Volkswagen AG, Europe’s largest automaker, reported record 2011 profit as demand increased for Audi and VW sport-utility vehicles.

Earnings before interest and taxes advanced 58 percent to 11.3 billion euros ($15.1 billion), the Wolfsburg, Germany-based carmaker said in a statement today. Profit matched the 11.3 billion-euro average estimate of 22 analysts surveyed by Bloomberg. Revenue gained 26 percent to 159 billion euros.

Chief Executive Officer Martin Winterkorn is adding factories in a bid to surpass General Motors Co. as the world’s biggest carmaker. VW, which delivered a record 8.27 million vehicles in 2011, aims for sales growth this year outpacing the market’s expansion. The German company has expanded production of SUVs such as the VW Tiguan and Audi Q5 to meet high demand in the U.S. and China, its largest market.

“There’s not a real positive surprise, so there might be some disappointment,” said Juergen Pieper, a Frankfurt-based analyst with Bankhaus Metzler. “The quality of the earnings is probably better, but more explanation is needed.”

The stock rose 10 cents, or 0.1 percent, to 139.25 euros in Frankfurt trading today. The shares have gained 20 percent this year, valuing the carmaker at 61 billion euros.

Volkswagen raised the dividend for 2011 by 35 percent to 3.06 euros per preferred share from 2.26 euros a year earlier. The dividend per common share for last year will be 3 euros. The carmaker will release more details on 2011 earnings on March 12.

Future growth may also come from pending mergers. VW is exploring options to combine with majority shareholder Porsche SE after scrapping plans last year for a merger because of legal tangles.

To avoid further delays, VW may drop the full merger and instead buy Porsche’s carmaking business, two people with direct knowledge of the situation said in November. VW already owns 49.9 percent of Porsche’s automaking business and holds an option to purchase the remaining 50.1 percent.

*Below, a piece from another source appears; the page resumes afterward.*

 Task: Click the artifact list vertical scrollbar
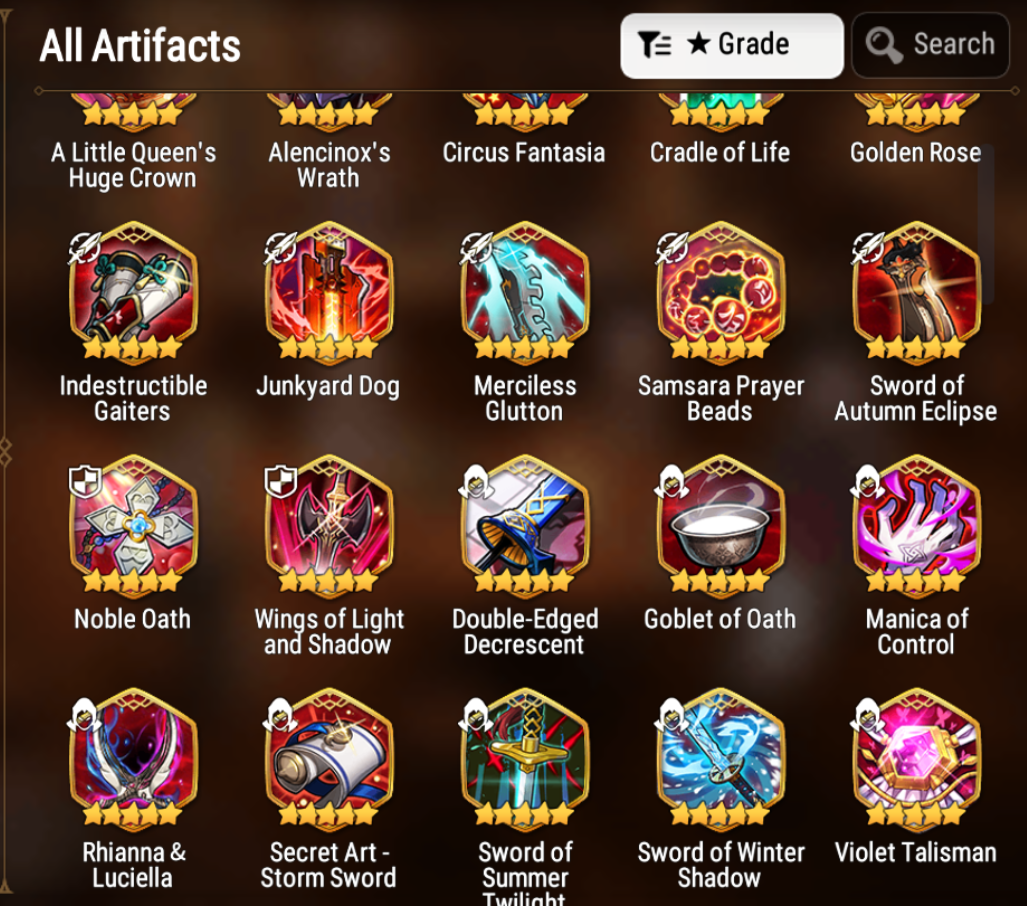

Volkswagen’s 2011 net income was lifted by a gain from the revaluation of the Porsche options. The figure more than doubled to 15.4 billion euros from 7.23 billion euros.

VW last year took a majority stake in German truckmaker MAN SE, raising its holding to 55.9 percent. VW has been seeking closer links between MAN and Soedertaelje, Sweden-based Scania AB, which it also controls, with a goal of forging a three-way truckmaking alliance. Such a tie-up may save as much as 1 billion euros in annual costs, VW has said.

VW’s net liquidity in 2011 dropped 8.6 percent to 17 billion euros because of 7 billion euros in spending on equity investments, including the increase in the MAN stake.

“VW generated a negative cash flow in the fourth quarter,” Michael Punzet, a DZ Bank analyst who recommends buying the shares, said in a note to investors. “In our view, this is mainly related to production cuts at year end and some investments at plants” for a new underbody that will be used as the basis for several vehicles.

Investments in property, plants and equipment in 2011 rose 40 percent to 7.93 billion euros, VW said today.

The maker of the Golf hatchback, VW’s best-selling vehicle, plans to spend a record 62.4 billion euros over the next five years on plants, models, research and development to underpin its global expansion. VW wants to hire more than 50,000 workers through 2018 as it targets more than 10 million autos per year.

Daimler AG this month forecast that operating profit this year will be “in the magnitude” of 2011’s 8.98 billion euros. CEO Dieter Zetsche has vowed to retake the luxury-car lead from Bayerische Motoren Werke AG after slipping last year to third behind Audi. Daimler predicts industrywide auto deliveries will rise 4 percent globally this year.